Hyloscirtus alytolylax
- Conservation status: Least Concern (IUCN 3.1)

Scientific classification
- Kingdom: Animalia
- Phylum: Chordata
- Class: Amphibia
- Order: Anura
- Family: Hylidae
- Genus: Hyloscirtus
- Species: H. alytolylax
- Binomial name: Hyloscirtus alytolylax (Duellman, 1972)
- Synonyms: Hyla alytolylax Duellman, 1972; Hyloscirtus alytolylax Faivovich, Haddad, Garcia, Frost, Campbell, and Wheeler, 2005; Boana alytolylax Wiens, Fetzner, Parkinson, and Reeder, 2005;

= Hyloscirtus alytolylax =

- Authority: (Duellman, 1972)
- Conservation status: LC
- Synonyms: Hyla alytolylax Duellman, 1972, Hyloscirtus alytolylax Faivovich, Haddad, Garcia, Frost, Campbell, and Wheeler, 2005, Boana alytolylax Wiens, Fetzner, Parkinson, and Reeder, 2005

Species of frog

Hyloscirtus alytolylax, called the babbling stream frog, babbling torrenter, or tadapi tree frog in English, is a species of frog in the family Hylidae found in Colombia and Ecuador.
Its natural habitats are subtropical or tropical moist lowland forests, subtropical or tropical moist montane forests, and rivers. It is threatened by habitat loss.
Scientists have observed it in Colombia between 500 and 2159 meters above sea level and in Ecuador between 400 and 2000 meters above sea level.
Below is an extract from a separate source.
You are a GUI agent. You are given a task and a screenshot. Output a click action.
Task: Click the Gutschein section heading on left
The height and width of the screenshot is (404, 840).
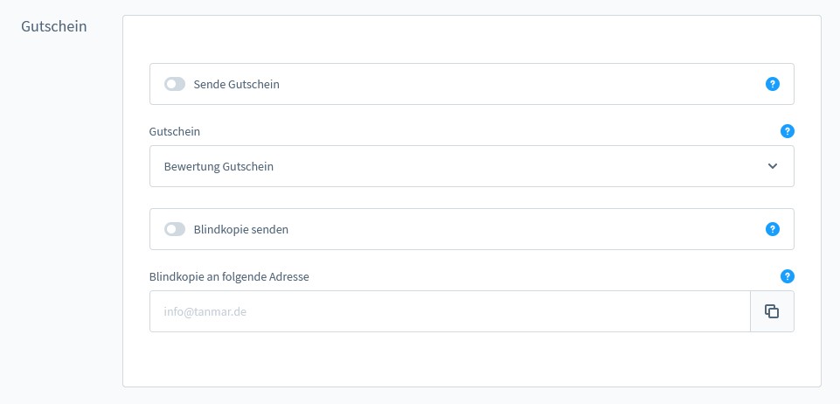[54, 26]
The adult male frog measures 32.1–37.0 mm in snout-vent length and the adult female frog 37.2–43.9 mm. The skin of the dorsum is brown-green, yellow-green, gray-green, or light green in color with yellow stripes.

This frog is nocturnal. Adult frogs sit on plants 0.5 to 4.0 meters above the ground. Tadpoles and young frogs live in and near streams with fast-moving current.

The frog's scientific name comes from the Greek alytos for "continuing" and lylax for "talks very much." This is because of the frog's call.